Taking this approach to include one more Taylor term beyond the basic Euler method yields a so-called improved Euler method that has a reduced truncation error on the order of (∆t)3 instead of (∆t)2. The formulas for this method are:
| k1 = (∆t) y'(t, y) |
| k2 = (∆t) y'(t + ∆t, y + k1) |
| y(t + ∆t) = y(t) + ½ (k1 + k2) |
Here y is a function of t, and y' is the derivative as a function of t and possibly of y depending on the equations you’re trying to solve, and ∆t the step size.
To make this clearer for you, we’ll show these formulas in terms of the ship example equation of motion of Chapter 4, the same example that we discussed in the previous section.

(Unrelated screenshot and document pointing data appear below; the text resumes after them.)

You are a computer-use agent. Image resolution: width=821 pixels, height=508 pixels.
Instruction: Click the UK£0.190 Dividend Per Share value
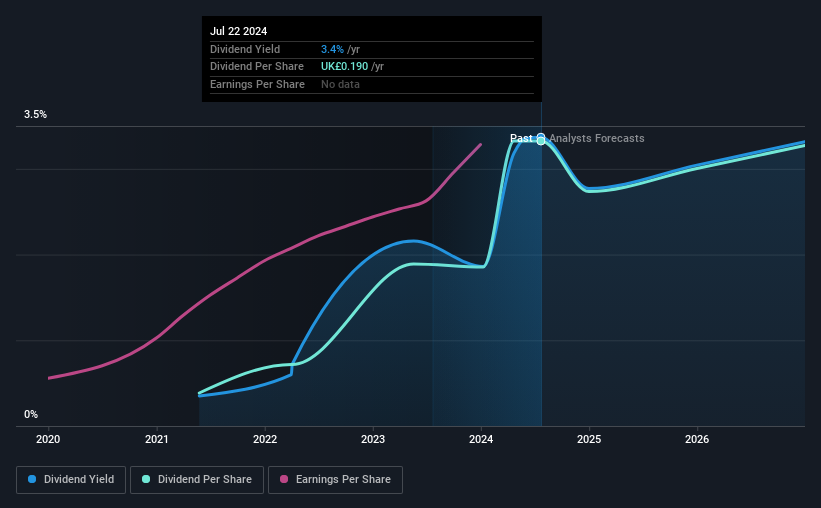[345, 67]
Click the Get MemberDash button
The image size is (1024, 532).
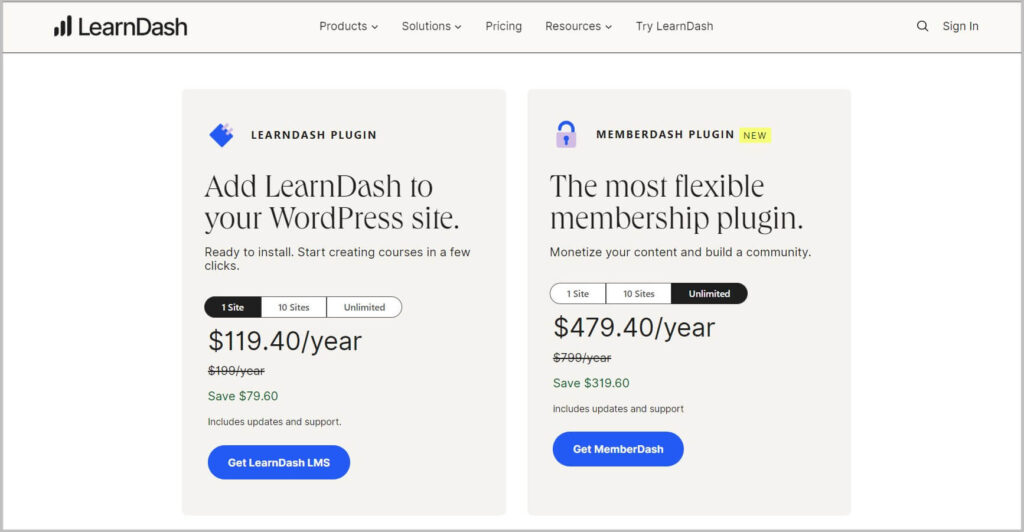(x=618, y=449)
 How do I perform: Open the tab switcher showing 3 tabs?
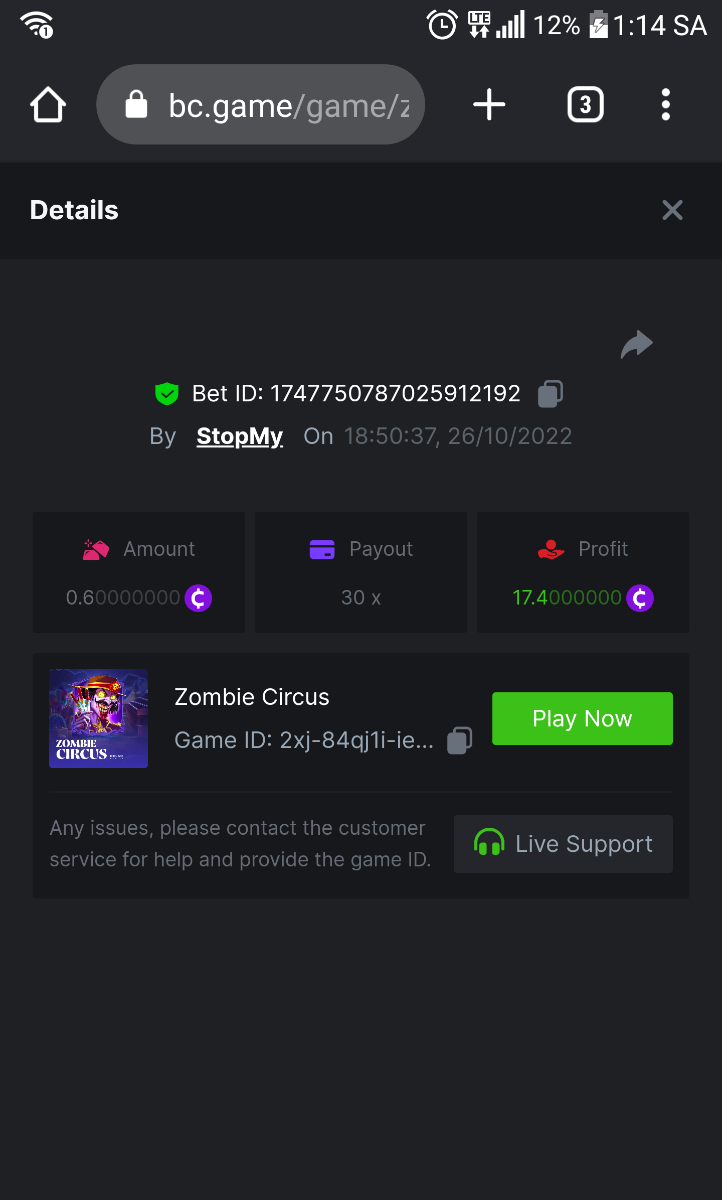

In this case, velocity is approximated by the following formulas:
| k1 = ∆t [1/m (T – C vt)] |
| k2 = ∆t [1/m (T – C (vt + k1))] |
| vt+∆t = vt + ½(k1 + k2) |
where vt is the velocity at time t, and vt+∆t is the new velocity at time t+∆t.
Here is the revised StepSimulation function showing how to implement
this method in code:
// This function progresses the simulation by dt seconds using
// the "improved" Euler method
void StepSimulation(float dt)
{
float F; // total force
float A; // acceleration
float Vnew; // new velocity at time t + dt
float Snew; // new position at time t + dt
float k1, k2;
F = (T - (C * V));
A = F/M;
k1 = dt * A;
F = (T - (C * (V + k1)));
A = F/M;
k2 = dt * A;
// Calculate the new velocity at time t + dt
// where V is the velocity at time t
Vnew = V + (k1 + k2) / 2;
// Calculate the new displacement at time t + dt
// where S is the displacement at time t
Snew = S + Vnew * dt;
// Update old velocity and displacement with the new ones
V = Vnew;
S = Snew;
}We can carry out this procedure of taking on more Taylor terms even further. The popular Runge-Kutta method takes such an approach to reduce the truncation error to the order of (∆t)5. The integration formulas for this method are as follows:
| k1 = (∆t) y'(t, y) |
| k2 = (∆t) y'(t + ∆t/2, y + k1/2) |
| k3 = (∆t) y'(t + ∆t/2, y + k2/2) |
| k4 = (∆t) y'(t + ∆t, y + k3) |
| y(t + ∆t) = y(t) + 1/6 (k1 + 2 (k2) + 2 (k3) + k4) |
Applying these formulas to our ship example yields:
| k1 = ∆t [1/m (T – C vt)] |
| k2 = ∆t [1/m (T – C (vt + k1/2))] |
| k3 = ∆t [1/m (T – C (vt + k2/2))] |
| k4 = ∆t [1/m (T – C (vt + k3))] |
| vt+∆t = vt + 1/6 (k1 + 2 (k2) + 2 (k3) + k4) |
For our example, the Runge-Kutta method is implemented as follows:
// This function progresses the simulation by dt seconds using
// the Runge-Kutta method
void StepSimulation(float dt)
{
float F; // total force
float A; // acceleration
float Vnew; // new velocity at time t + dt
float Snew; // new position at time t + dt
float k1, k2, k3, k4;
F = (T - (C * V));
A = F/M;
k1 = dt * A;
F = (T - (C * (V + k1/2)));
A = F/M;
k2 = dt * A;
F = (T - (C * (V + k2/2)));
A = F/M;
k3 = dt * A;
F = (T - (C * (V + k3)));
A = F/M;
k4 = dt * A;
// Calculate the new velocity at time t + dt
// where V is the velocity at time t
Vnew = V + (k1 + 2*k2 + 2*k3 + k4) / 6;
// Calculate the new displacement at time t + dt
// where S is the displacement at time t
Snew = S + Vnew * dt;
// Update old velocity and displacement with the new ones
V = Vnew;
S = Snew;
}To show you how accuracy is improved over the basic Euler method, we’ve superimposed integration results for the ship example using these two methods over those shown in Figure 7-2 and Figure 7-3. Figure 7-6 and Figure 7-7 show the results, where Figure 7-7 is a zoomed view of 7-6.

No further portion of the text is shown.